Девятая квартира в антресолях - Инга Кондратьева
Шрифт:
Интервал:
Закладка:
– Вот видите сами, Элеонора Дмитриевна, – говорил он хозяйке,
– Здесь все уже подлежит застройке, по всей ширине. Не могу же я манеж отнести, черт знает куда, и…
– Лев Александрович! Вы злитесь? – спросила она его тем тоном, что иногда разговаривала с дочерью, когда не могла ее угомонить.
– Простите! – Лева сбавил тон. – Не могу же я манеж, бог знает куда, от конюшен отнести и прилепить где-нибудь сбоку, у леса, где место осталось?! Там предполагалась объездная дорога. Это удобно. Она стихийно возникла во время строительства, мы решили так и оставить, позднее приведя ее в божеский вид. Хозяйство-то у Вас и так получается не маленькое. Какие-то грузы будет не совсем сподручно возить через всю усадьбу… Так что вот такая картина…
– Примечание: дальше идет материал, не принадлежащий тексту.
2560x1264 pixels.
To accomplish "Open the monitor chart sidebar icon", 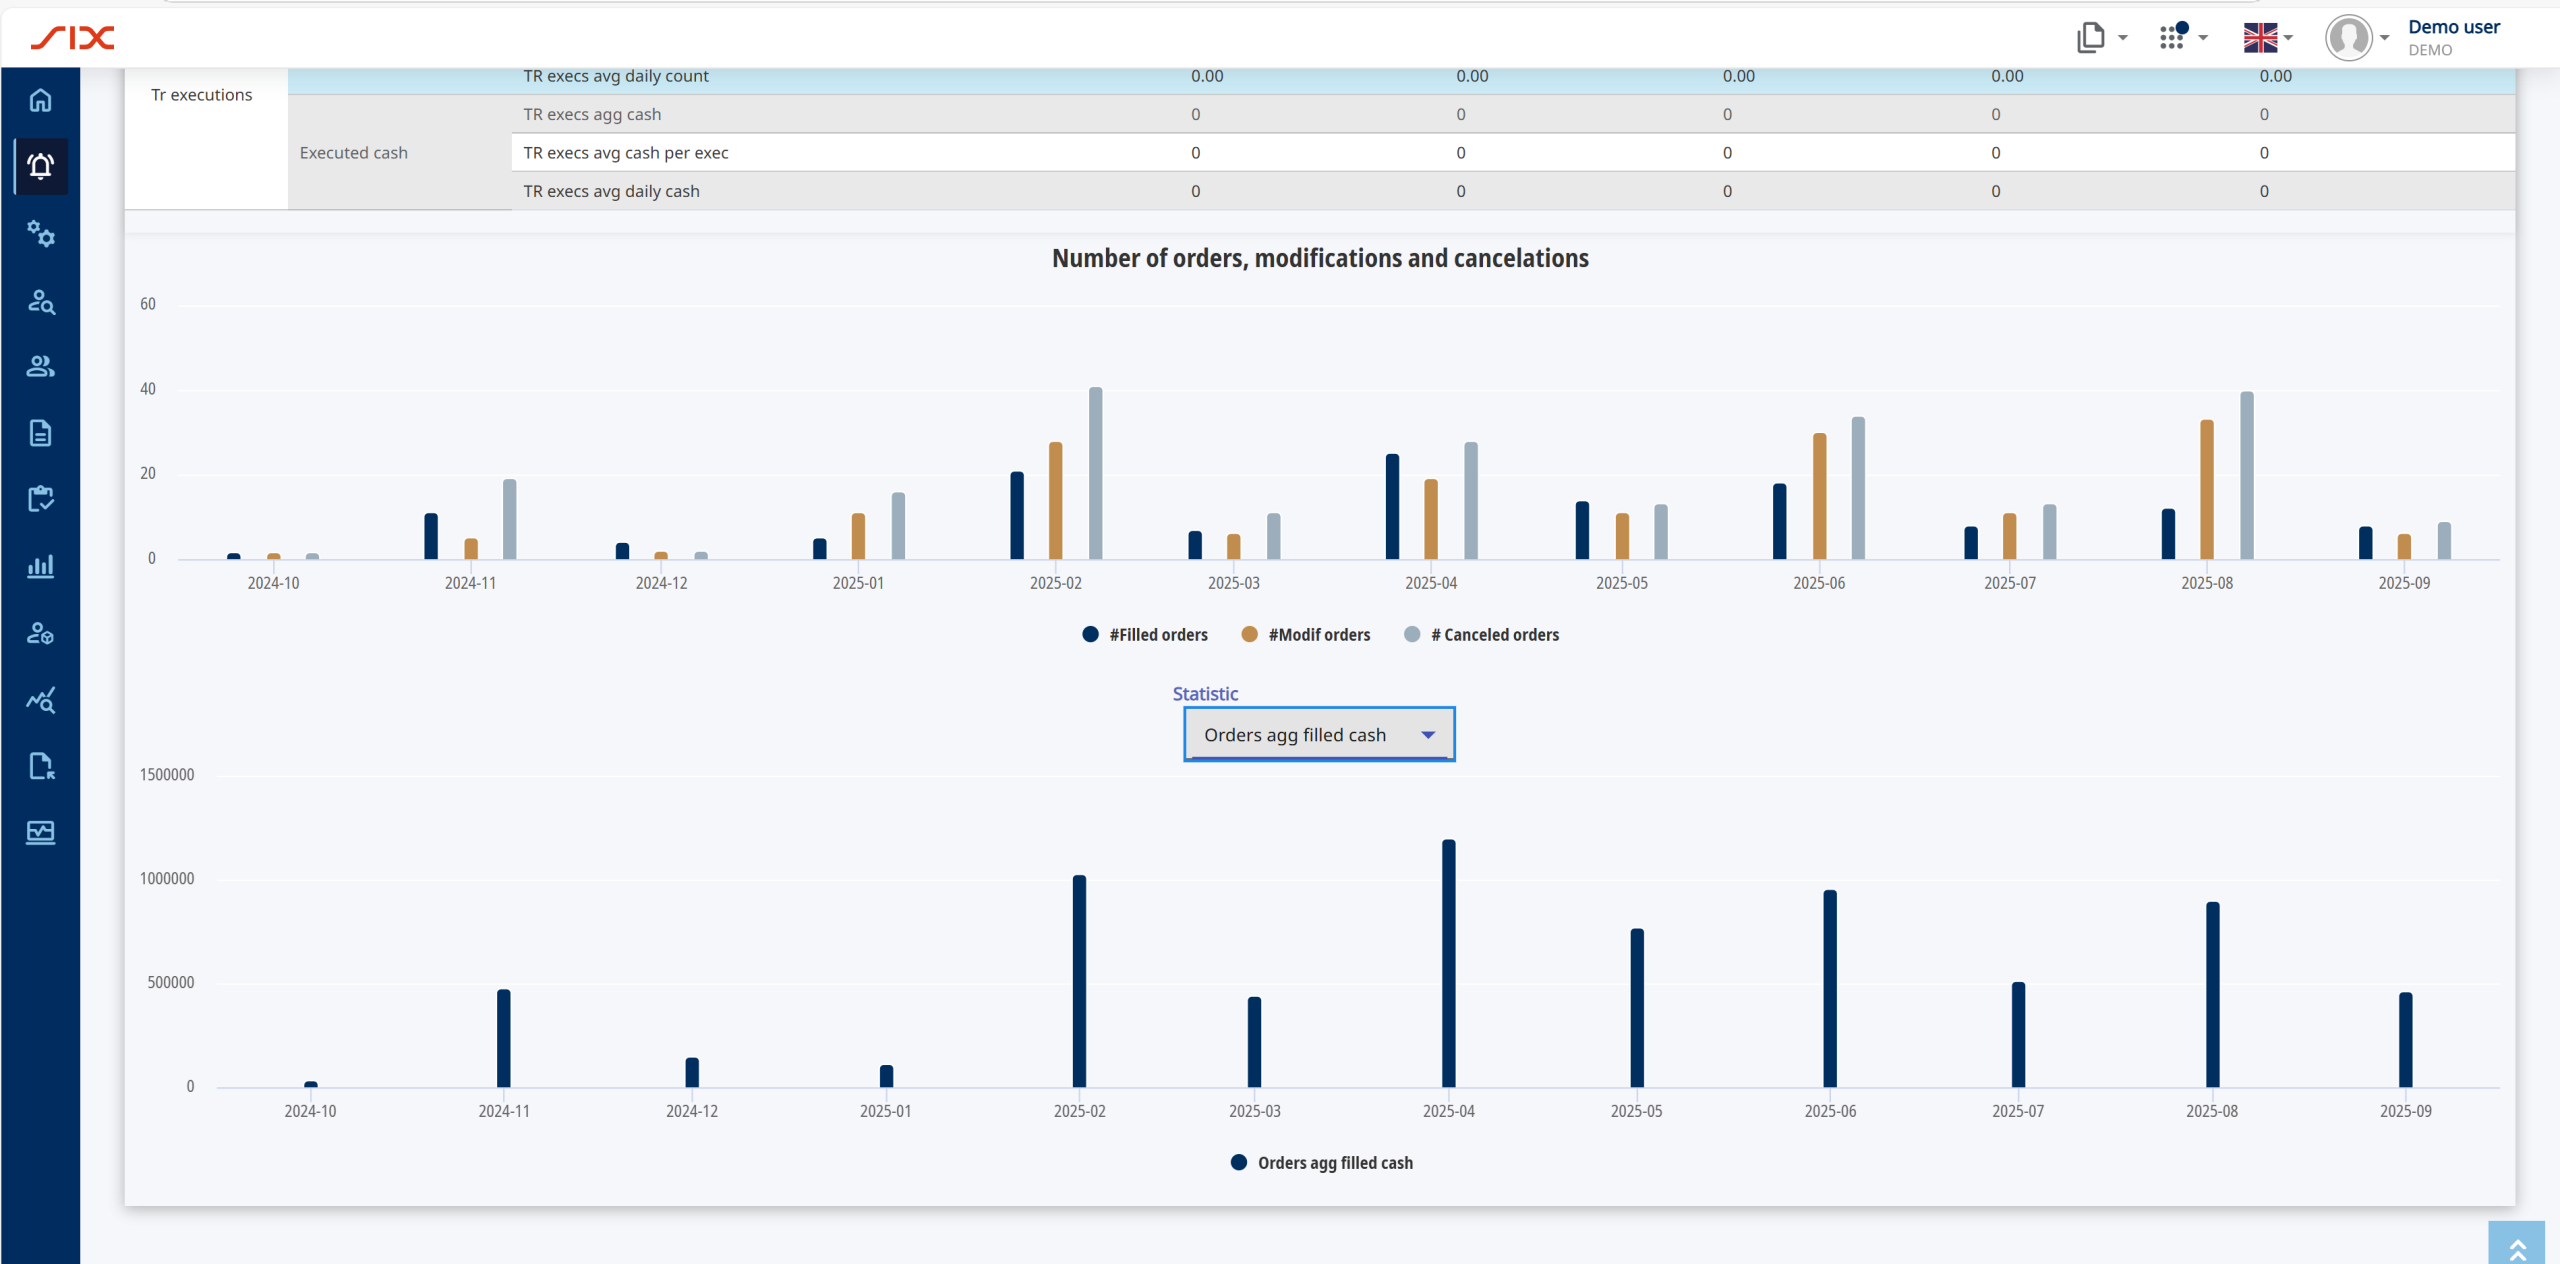I will [x=40, y=832].
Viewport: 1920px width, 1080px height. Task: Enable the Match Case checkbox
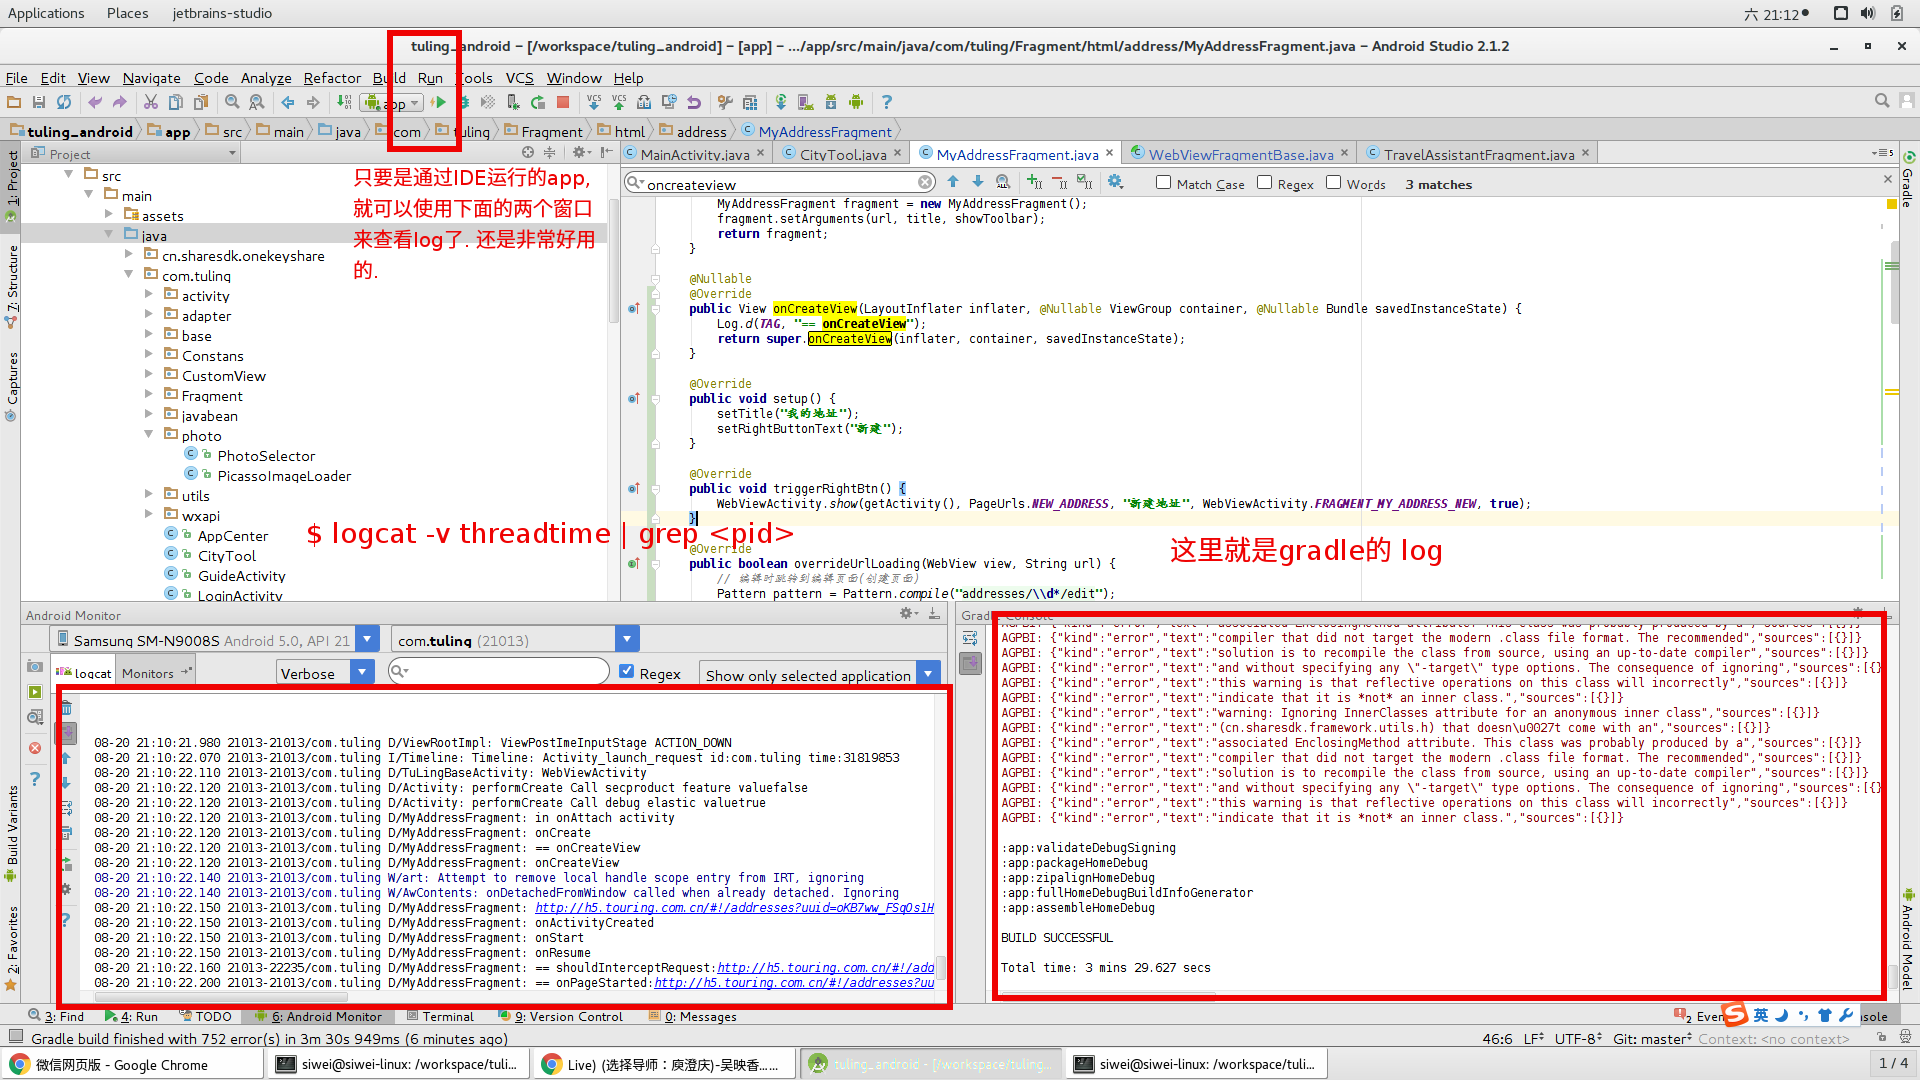pos(1163,183)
– А вместо хозяйственного двора? Я вижу, строительство здесь не ведется сейчас. Может быть, переиграть эту часть? Только, ради бога, не злитесь, голубчик! – Элеонора заметила, как вспыльчивый архитектор стал отбивать нервный такт по сапогам сорванной по дороге хворостиной. – Я ничего не понимаю в Вашем деле, полностью Вам доверяю, но понять объяснения в состоянии. И Вы, поймите. Здесь теперь будет протекать большая часть жизни – моя и детей. Мне необходимо…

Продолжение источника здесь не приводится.